Interpretation and Limitations
The paper's main technical message is that aligning only at the top layer makes Aligner-Encoders brittle, especially for long utterances, and that supervision should be distributed across depth. InterCTC improves optimization by encouraging token-discriminative intermediate representations, while InterAligner directly addresses the late-layer alignment bottleneck by supervising a finer-grained intermediate alignment before the final one.
The paper does not present a broad negative-results section, but its own ablations make a few practical constraints clear. Performance depends on the choice of intermediate vocabulary size, the balance between final and intermediate loss weights, and the layer at which the intermediate head is attached.
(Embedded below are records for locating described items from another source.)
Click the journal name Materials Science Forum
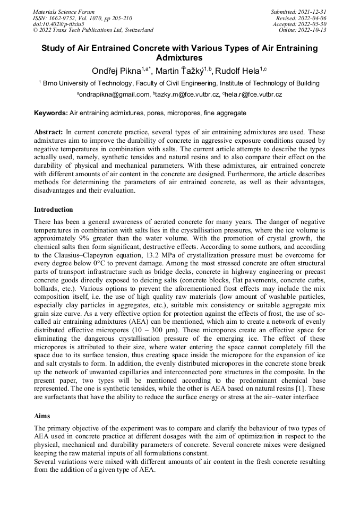(64, 12)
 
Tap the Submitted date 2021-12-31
(312, 12)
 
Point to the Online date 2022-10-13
(313, 30)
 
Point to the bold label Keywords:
(51, 113)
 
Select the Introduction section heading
(54, 210)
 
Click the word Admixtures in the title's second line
(179, 57)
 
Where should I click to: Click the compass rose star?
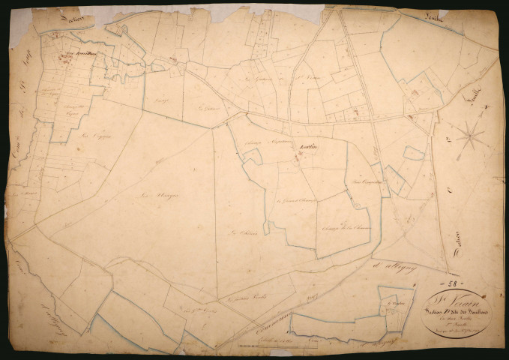470,136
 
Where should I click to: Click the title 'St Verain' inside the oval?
449,298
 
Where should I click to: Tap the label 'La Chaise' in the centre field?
239,232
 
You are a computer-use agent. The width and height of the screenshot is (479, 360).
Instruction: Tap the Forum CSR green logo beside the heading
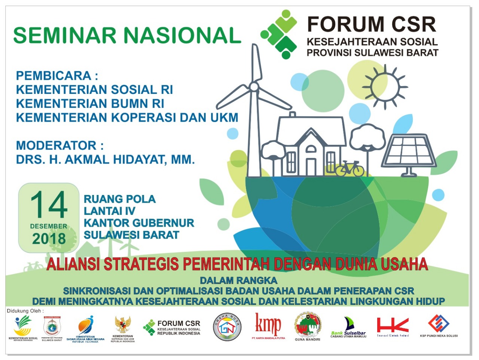click(280, 34)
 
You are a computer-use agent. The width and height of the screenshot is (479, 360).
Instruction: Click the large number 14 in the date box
click(49, 205)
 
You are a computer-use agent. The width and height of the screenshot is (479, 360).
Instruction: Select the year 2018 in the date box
click(49, 239)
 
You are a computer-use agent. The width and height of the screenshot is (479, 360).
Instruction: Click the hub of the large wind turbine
click(254, 87)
In other words, the method is effective but not parameter-free; it requires selecting an appropriate progression schedule.
Another practical limitation is that, even with the proposed objectives, the strongest gains are concentrated on longer utterances, and the longest-duration subsets still have nontrivial error rates. The authors therefore frame the method as a training and alignment-stabilization improvement rather than a complete solution to long-form ASR.
The conclusion also points to future work on streaming and long-form recognition, as well as on integrating language models with progressive objectives.
Conclusion
InterAligner is a simple but effective extension of Aligner-Encoders: add an intermediate Aligner head, pair it with an intermediate CTC loss, and let alignment emerge progressively across depth. Across LibriSpeech and Common Voice English, this strategy consistently improves WER over a final-only Aligner and over InterCTC alone, with the largest benefit on long utterances. The ablations and attention visualizations together support the paper's central claim that progressive monotonic supervision is a better fit for Aligner-Encoder optimization than relying on a single late-layer alignment objective.